§ TRY IT
What you should give back is a precise copy of the lines below from the one containing "Where should I" through the one containing "1058x891 pixels.", with no pictures.

--------------------------------------------------

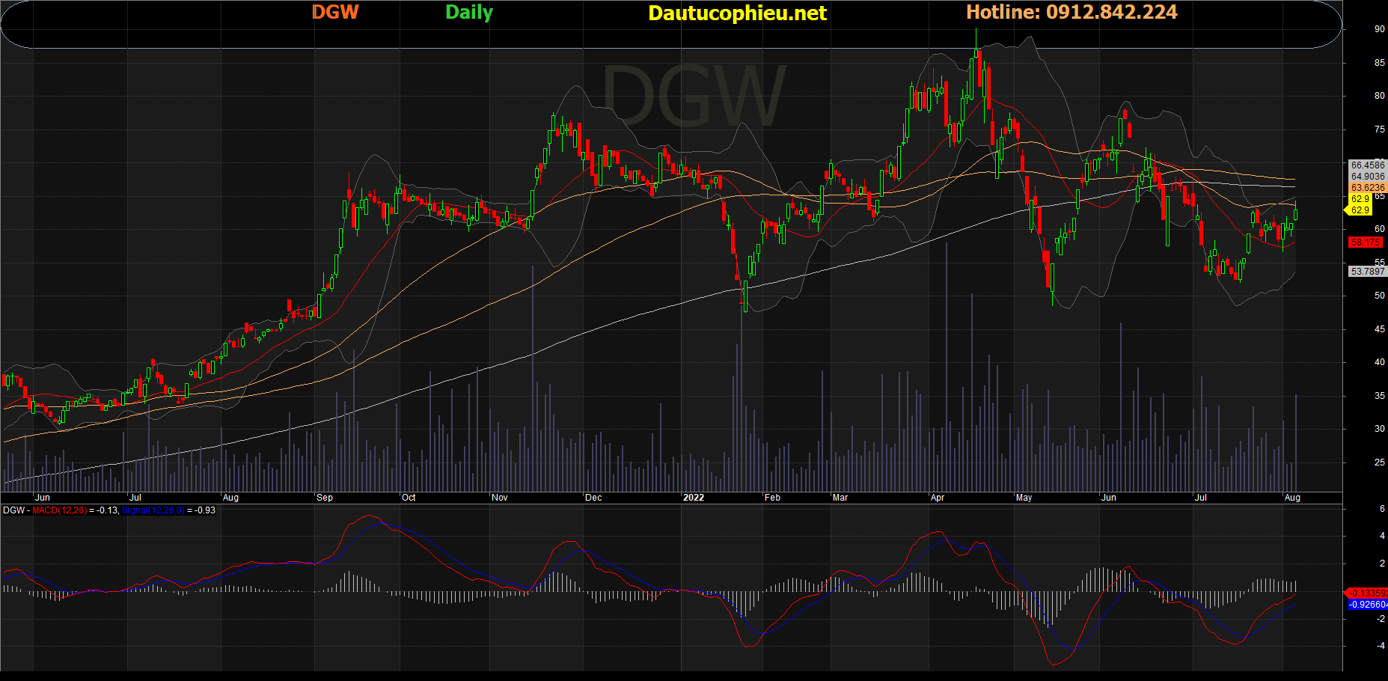
Task: Click the red -0.13359 MACD value tag
Action: point(1367,593)
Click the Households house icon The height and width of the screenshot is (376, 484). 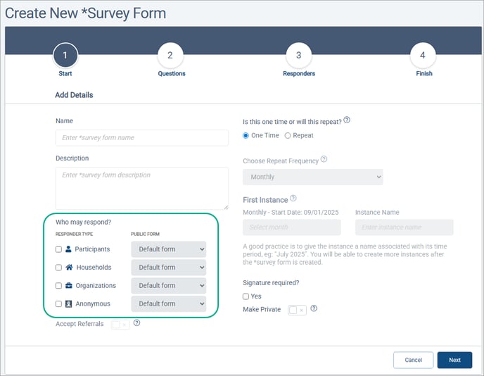(x=69, y=268)
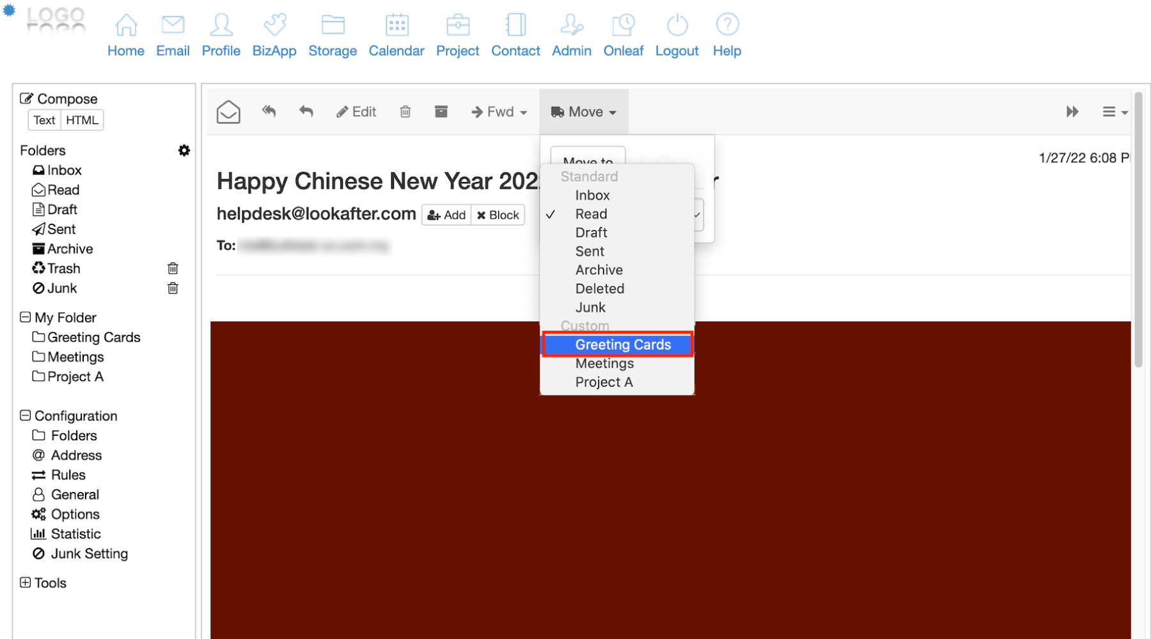Delete email using toolbar trash icon
Viewport: 1151px width, 639px height.
tap(405, 112)
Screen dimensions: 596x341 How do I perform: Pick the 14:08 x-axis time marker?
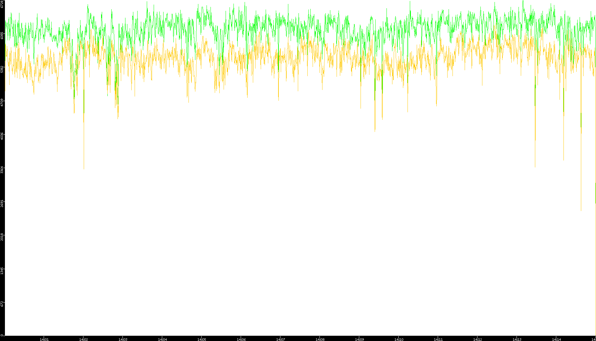point(320,339)
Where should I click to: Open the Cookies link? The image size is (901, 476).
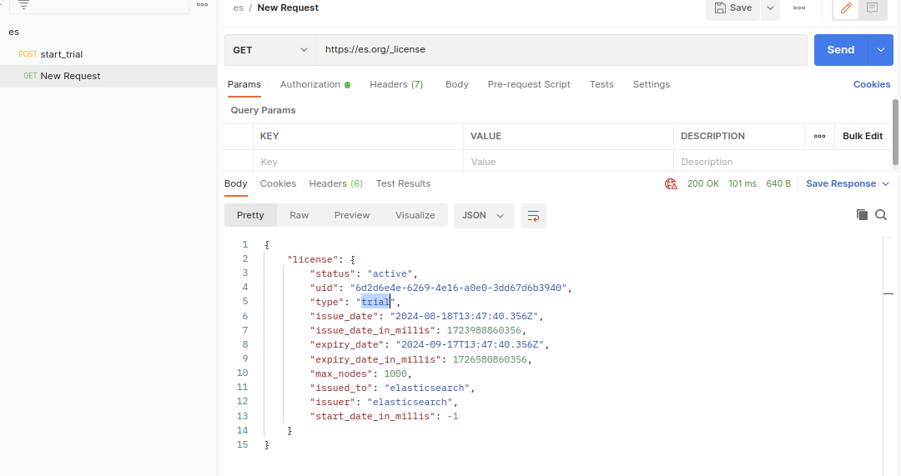pos(871,84)
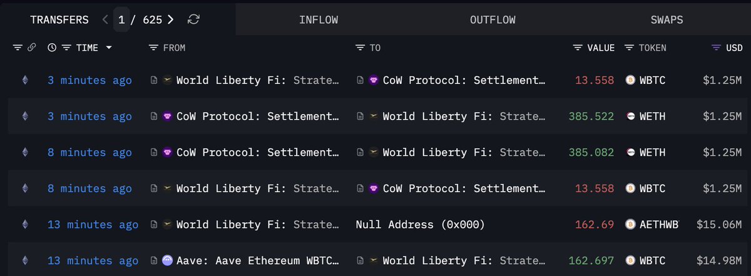751x276 pixels.
Task: Switch to the INFLOW tab
Action: tap(319, 19)
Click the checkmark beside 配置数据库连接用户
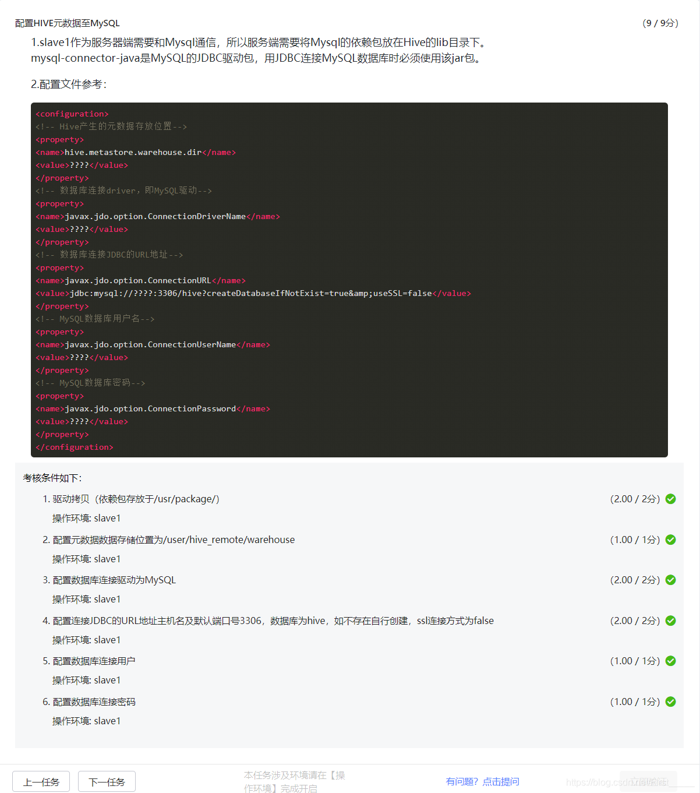700x793 pixels. [x=670, y=661]
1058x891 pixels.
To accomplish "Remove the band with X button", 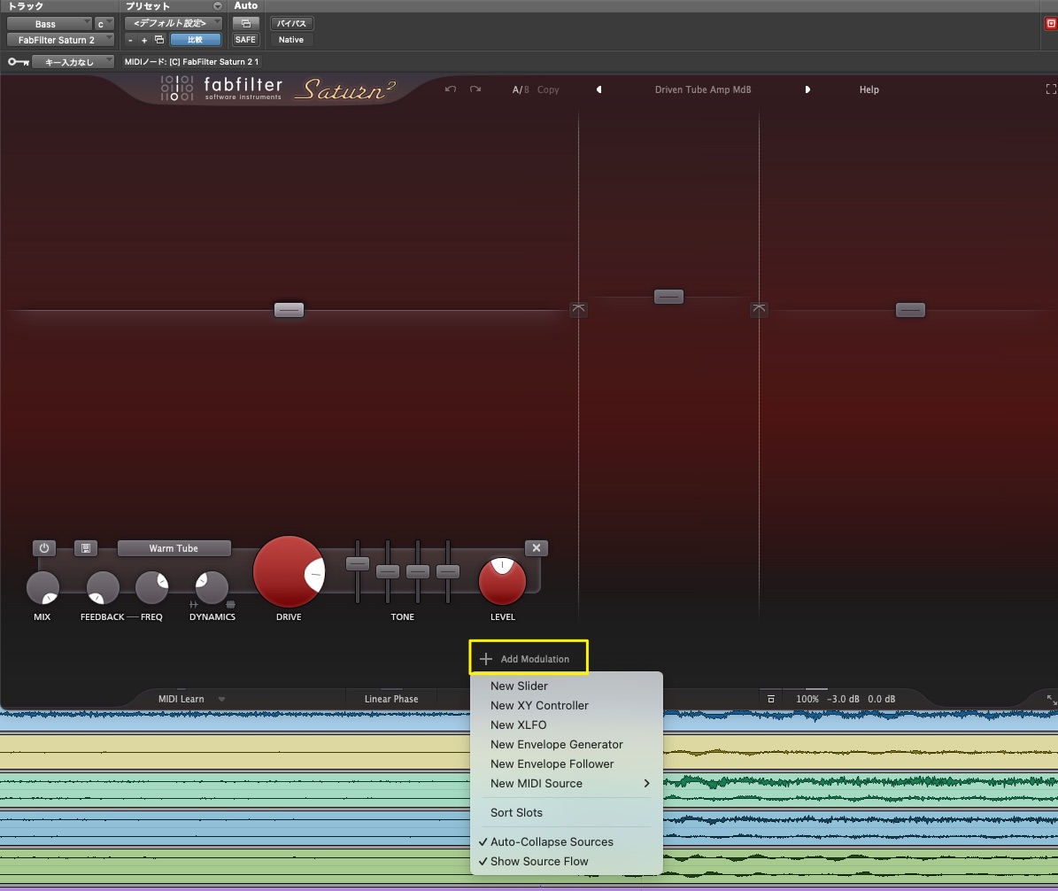I will coord(536,548).

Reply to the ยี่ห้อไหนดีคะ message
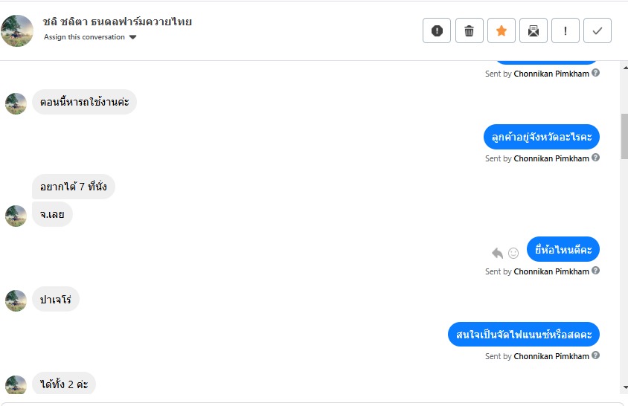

--------------------------------------------------

§ EXERCISE RESPONSE
Where should I click to: Open the Cookies link? The image size is (901, 476).
pos(871,84)
751x276 pixels.
Task: Switch to the INFLOW tab
Action: tap(319, 19)
Click the checkmark beside 配置数据库连接用户
700x793 pixels. [x=670, y=661]
1058x891 pixels.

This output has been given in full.